What is most significant about this story are the parts we do not hear. Elizabeth SchŸssler-Fiorenza, a feminist Biblical interpreter, wrote about the “hidden histories” of women in the Bible. Despite the focus of attention upon the men, we know there were women mixed up in all these tales, but they seldom get to tell their part of the story.

What we do not hear in the Biblical passage proper are the reactions and reflections of Rachel and Leah, not to mention the maids Zilpah and Bilhah. Their concerns and interests are not academic because the whole story involves how their lives were bargained with by Laban and Jacob. We don’t hear a peep from either woman, but one knows that silence in this case would have been impossible.

Considering the customs of that society, the sisters Leah and Rachel would have been placed in a position of conflict and rivalry during the first seven years of Jacob’s service for nothing. The danger of “hidden histories” is that we can speculate too much and then believe our speculations regardless of the silence of Scripture. Did Rachel as “the chosen one” lord it over her older sister? Or did they both feel abused by a male world that set themselves against one another as pieces of property? It is presumptuous for us to speculate too much, but it is not beyond our imagination and experience that all of the above is the case.

Jacob, of course, gets a taste of his own medicine. One of the main reasons he is in Haran looking for a wife is because he pulled the wool over his father’s eyes to steal the blessing of the elder son from Esau. Jacob and his mother Rebekah counted on Isaac’s very poor eyesight to pull off the stunt, so now is it surprising that Jacob’s poor eyesight in the darkness of the marriage chamber results in the rights of the elder sibling being reaffirmed?

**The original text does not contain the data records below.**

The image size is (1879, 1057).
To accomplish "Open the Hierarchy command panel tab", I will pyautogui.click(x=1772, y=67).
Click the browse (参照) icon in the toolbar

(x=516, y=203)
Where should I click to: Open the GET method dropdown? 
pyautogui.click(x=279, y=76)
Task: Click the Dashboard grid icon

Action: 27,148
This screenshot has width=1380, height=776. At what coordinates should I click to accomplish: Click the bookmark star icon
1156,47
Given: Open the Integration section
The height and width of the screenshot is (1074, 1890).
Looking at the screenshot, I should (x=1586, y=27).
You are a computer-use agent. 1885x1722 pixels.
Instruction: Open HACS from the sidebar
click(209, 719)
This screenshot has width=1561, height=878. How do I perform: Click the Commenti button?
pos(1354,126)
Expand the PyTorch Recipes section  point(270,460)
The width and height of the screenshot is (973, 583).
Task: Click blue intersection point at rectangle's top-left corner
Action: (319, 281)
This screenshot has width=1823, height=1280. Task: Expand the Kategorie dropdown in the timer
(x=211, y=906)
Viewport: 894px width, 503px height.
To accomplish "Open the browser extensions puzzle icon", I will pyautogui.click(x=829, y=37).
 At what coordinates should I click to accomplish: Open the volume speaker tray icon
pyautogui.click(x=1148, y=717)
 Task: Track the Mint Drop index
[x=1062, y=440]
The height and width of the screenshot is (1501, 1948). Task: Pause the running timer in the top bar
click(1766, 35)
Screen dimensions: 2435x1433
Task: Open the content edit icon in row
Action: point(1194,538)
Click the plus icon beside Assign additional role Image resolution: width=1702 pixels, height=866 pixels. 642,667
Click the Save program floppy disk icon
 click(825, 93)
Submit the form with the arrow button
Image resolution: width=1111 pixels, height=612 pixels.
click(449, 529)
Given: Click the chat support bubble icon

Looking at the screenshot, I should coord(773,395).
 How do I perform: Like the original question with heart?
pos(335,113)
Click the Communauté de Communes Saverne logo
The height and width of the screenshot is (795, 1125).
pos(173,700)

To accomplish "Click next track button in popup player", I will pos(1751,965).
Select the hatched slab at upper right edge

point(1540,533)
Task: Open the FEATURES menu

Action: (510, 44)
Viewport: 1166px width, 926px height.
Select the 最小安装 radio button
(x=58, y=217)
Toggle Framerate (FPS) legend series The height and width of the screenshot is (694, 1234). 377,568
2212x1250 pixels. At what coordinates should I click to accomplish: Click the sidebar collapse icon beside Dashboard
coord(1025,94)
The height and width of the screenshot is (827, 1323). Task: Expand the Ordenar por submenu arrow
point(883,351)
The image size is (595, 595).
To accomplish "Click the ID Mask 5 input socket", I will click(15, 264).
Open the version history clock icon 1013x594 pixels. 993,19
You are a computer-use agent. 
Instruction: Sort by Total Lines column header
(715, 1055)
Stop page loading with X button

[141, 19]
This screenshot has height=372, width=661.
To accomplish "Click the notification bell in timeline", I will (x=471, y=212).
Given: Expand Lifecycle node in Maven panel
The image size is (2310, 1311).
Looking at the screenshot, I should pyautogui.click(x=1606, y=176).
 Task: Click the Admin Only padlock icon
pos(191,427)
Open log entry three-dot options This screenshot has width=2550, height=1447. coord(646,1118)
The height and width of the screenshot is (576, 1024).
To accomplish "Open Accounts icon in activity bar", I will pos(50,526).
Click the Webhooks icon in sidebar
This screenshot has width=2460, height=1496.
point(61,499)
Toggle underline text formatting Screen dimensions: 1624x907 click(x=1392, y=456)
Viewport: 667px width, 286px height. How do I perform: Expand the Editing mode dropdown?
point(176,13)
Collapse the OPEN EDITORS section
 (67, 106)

Why have done this to me and deceived me? Time and the flatness of written prose understates the outrage of Jacob. We’ve never done it this way before is the answer, though one wonders why it took seven years to point out the differences in customs. Seven more years is the standard rate to get what you really want.

The writer of Genesis rushes through the second seven year service. The first seven years seemed to Jacob but a few days because of the love he had for her, yet eight through fourteen simply passed. The second seven years took only as long the first seven years, but the emotions and relationships must have been charged and loaded. The Genesis narrative is notably silent, but I wouldn’t have wanted to be in that family.

The patience of Job is often invoked, yet Job was notably impatient with his counseling friends and with God. The model of patience has to be Jacob. Silence is the kindest observation. His persistence and the consistency of his labour put to shame all our petty gripes and injustices. Having been treated unjustly, humiliated terribly, Jacob became a just man.

Yet, the emotions sneak out of the story into the open. Leah, it was later said, was unloved. Are we surprised? Obligated to her, Jacob was naturally resentful to this woman with the beautiful eyes, the embodiment of his being deceived. Yet the Lord God took notice of this unlovedness and enabled Leah to bear children to Jacob, lots of them.

Jacob is the patriarch who is first named Israel. He has twelve sons who become the Twelve Tribes of Israel, and that’s the reason Jesus had twelve disciples. Six of the twelve sons were born by Leah. Two sons apiece were born by the maids Bilhah and Zilpah, and only two sons, Joseph and Benjamin, were eventually born to Rachel, the favourite wife. The lineage of Israel is largely from unfavourite sons. Now is it hard to understand why Joseph was sold into slavery in Egypt by envious and spiteful brothers? God does work in mysterious ways.

Perhaps close to 2000 years later, one of Jacob’s descendants would teach his twelve disciples a couple of parables about how a person who has found a great treasure hidden in a field or a pearl of great value would give up everything else he had to purchase that land and that pearl. What have you given up for that pearl of great price? It’s just years, they pass anyway. Dignity, none of us really have a lot of it. When the pearl is another person, the Word has become flesh, and when you have found the Good News, no other news matters anymore.